Bullying is an intentional, aggressive and repeated behavior that involves an imbalance of power or strength.

It can take several forms:

  • Physical (hitting, punching, beating)
  • Verbal (teasing, name calling, threats)
  • Emotional (intimidation using gestures, social exclusion, threats)
  • Sexual
  • Racist Bullying
  • Cyberbullying (Online harassment, hate messages, threats, impersonation, and other digital abuse)
  • Hazing (Hazing is any activity expected of someone joining a group (or to maintain full status in a group) that humiliates, degrades or risks emotional and/or physical harm, regardless of the person’s willingness to participate.

Warning Signs:

  • Your child comes home with torn, damaged, or missing pieces of clothing, books, or other belongings
  • Has unexplained cuts, bruises, and scratches
  • Has few, if any friends, with whom he or she spends time
  • Seems afraid of going to school, walking to and from school, riding the school bus, or taking part in organized activities with peers
  • Finds or makes up excuses as to why they can’t go to school
  • Takes a long out of the way route when walking to or from school
  • Has lost interest in school work or suddenly begins to do poorly in school
  • Appears sad, moody, teary, or depressed when he or she comes home
  • Complains frequently of headaches, stomach aches or other physical ailments
  • Has trouble sleeping or has frequent bad dreams
  • Experiences a loss of appetite
  • Appears anxious and suffers from low self-esteem

Note: Children with disabilities may be at a higher risk of being bullied than other children.

What to do if you suspect your child is a victim of bullying?

The above signs are signs of bullying but are also signs of other abuse as well. If your child displays any of these signs talk with them and talk with the school staff to learn more about what’s going on.

  • When talking with your child, don’t just ask if they’re being bullied.
  • A better way to approach it is to say:
  • “I’ve heard a lot about bullying in the news. Is that going on at your school?”
  • “I’m worried about you. Are there any kids at school who may be picking on you or bullying you?”
  • “Are there any kids at school who tease you in a mean way?”
  • “Are there any kids at school who leave you out or exclude you on purpose?”

If your kids or teens are being bullied do not over-react. Assure them that you love them that this is not your fault and you will help them. Let them know they can talk to you about anything.

Talk with your kid’s/teen’s school. Call or set up an appointment to talk with their teacher. Teachers are likely in the best position to understand the relationships between your child and other peers in their school.

Children and Internet:

Where Should Parents Begin regarding internet use for children?

Internet is an extremely dangerous place. Your child can see and hear things that are unthinkable. They are tempted and their friends send them those things. Your children are smarter than you think. Over 50% of the parents say they are too busy to monitor the child’s activity on the net.

  1. Build media literacy.

  2. Limit the children’s use of technology.

You need to constantly say to your kinds, you can use this only for a certain amount of time you set. There plenty of parental controls that are available.

Have a gadget cut off time. Preferably after 9 pm until 7 am.

  1. Discuss issues related to sexuality openly and early as per their age.

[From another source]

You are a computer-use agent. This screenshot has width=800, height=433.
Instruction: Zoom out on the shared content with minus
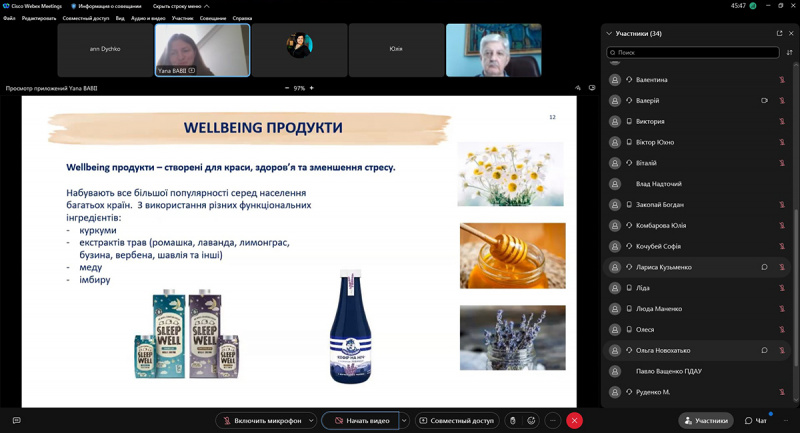[x=287, y=88]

  2. Tell the truth about the porn industry and its dangers.

  3. Schedule time for exercise.

Because too much technology is bad. It is proven that too much technology makes you depressed, unhealthy, gets you addicted and does all kinds of bad things to you.

CONCLUSION

A godly family is a family who fulfils its God given roles. Many of you sitting here are parents others are children. How is your family today? Is your family a palace of joy or a prison of conflict and confusion? How is your relationship with your spouse?

Spend time with them, coach them, play with them, have fun with them. Mold them up in the values of God. If you do not spend time with your children, they will they will get on what family values are and morality is from their friends outside.

God is interested in making your family a happy home, but for that God wants you to fulfill your role in the family.